In the south, we’re known for appreciating a “thick” woman, and for a very long time, I was upset that I didn’t have the hips, ass, and breasts my people lift in praise. My mother takes great pleasure in telling stories about how my adolescent self used to stand in the mirror, wondering where my curves were. If I’d had three wishes, one of them would’ve been to give me a fuller, more desired figure. Then I went to college in a city with some of the best food in the country. I found the curves I’d been looking for, and then some. I could tell my then-boyfriend wasn’t thrilled with the weight gain either, but family and friends kept telling me I finally looked like a woman.

After college graduation, I felt good about my weight because I was working out, and the weight had settled more proportionately.
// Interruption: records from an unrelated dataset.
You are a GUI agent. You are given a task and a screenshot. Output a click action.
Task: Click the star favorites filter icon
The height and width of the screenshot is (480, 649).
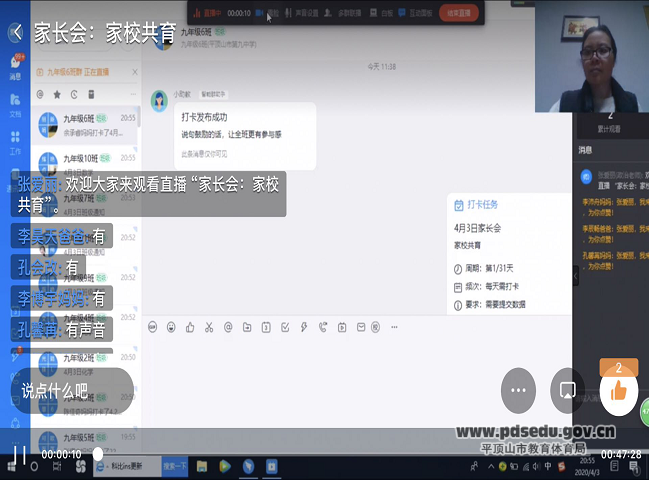tap(56, 94)

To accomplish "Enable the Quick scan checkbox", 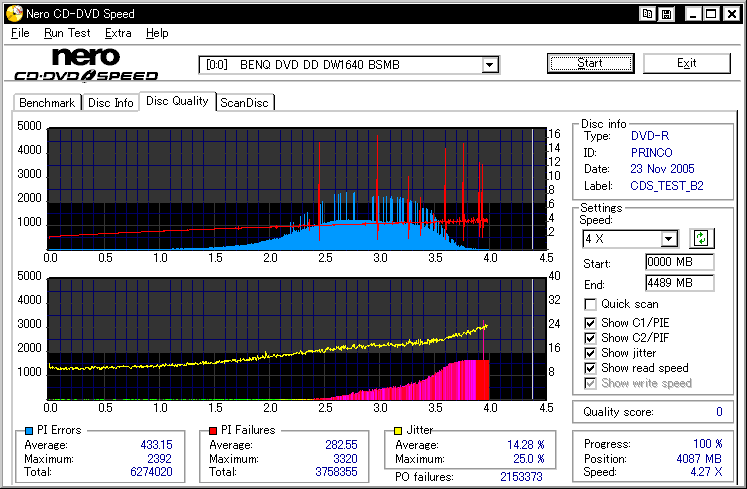I will click(x=591, y=304).
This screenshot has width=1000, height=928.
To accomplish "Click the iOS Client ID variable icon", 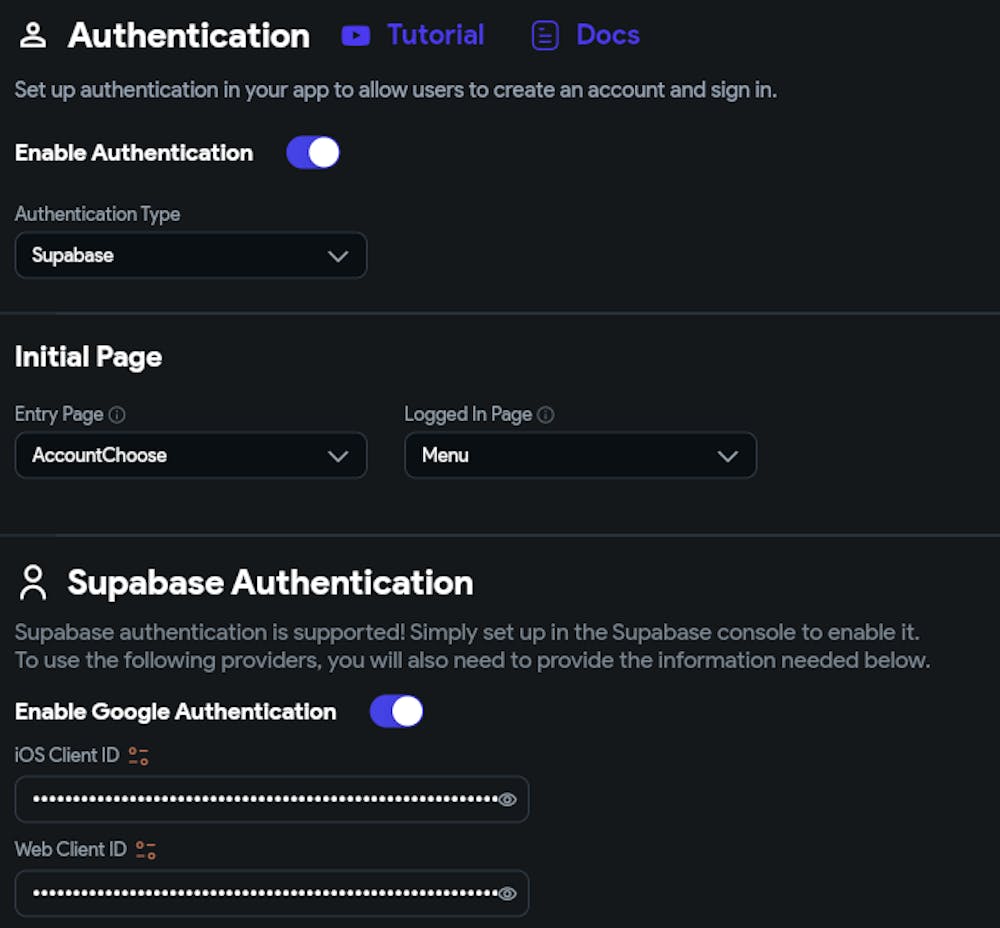I will click(x=138, y=756).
My exercise playlists were filled with hip-hop and r&b songs that were dedicated to bodies like mine that didn’t get acknowledged in film and television, unless the women were promiscuous or prostitutes. Sometimes there may have been only one or two lyrics focusing on women with ample figures, but it would be enough. During a time when video vixens had become the cultural equivalent of the Dallas Cowboys cheerleaders of my youth, I could imagine myself in a hip-hop video. And so I’d kick a little higher, squat a little deeper, knowing I was worthy of song.
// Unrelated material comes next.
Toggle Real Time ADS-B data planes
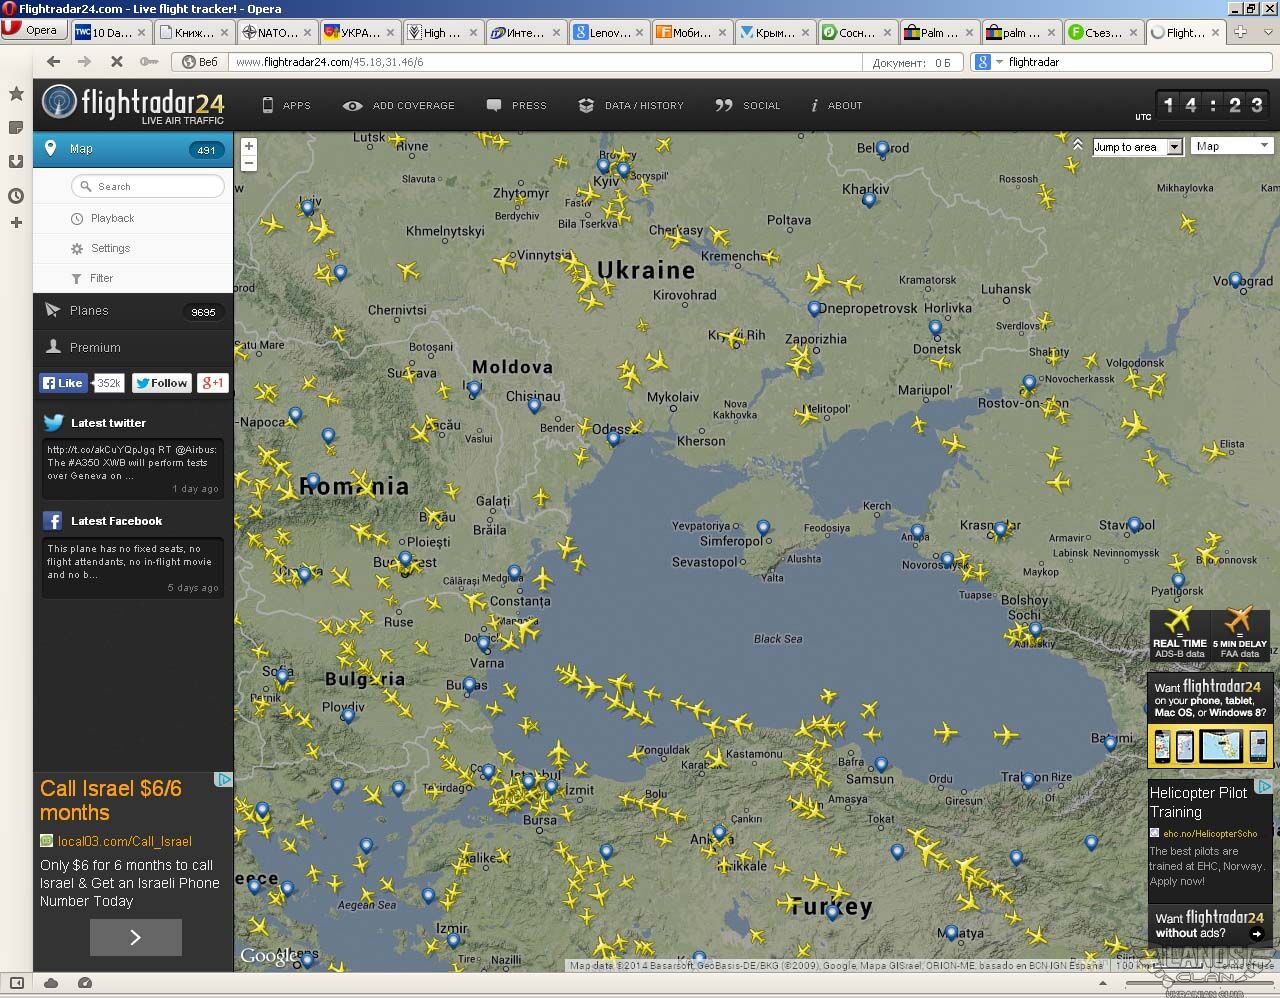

The confidence I had in my body was better than it had been in years. I looked in the mirror and liked what I saw, and so did others. Men called me “thick,” desire weighing their eyelids and shining across their lips. Then a few months after I turned 25, I had to have major emergency surgery that left me with a long scar down the length of my torso, ruining the shape of my belly button, and leaving me with digestive issues. My crop top days were over. Bikinis became a part of the past. At 25, this was supposed to be the time I showed off my body the most. Now I had to worry about explaining the scar to intimate partners, hoping it wouldn’t scare them away. It didn’t. They’d kiss the re-knitted flesh to show they didn’t mind, and I’d look away.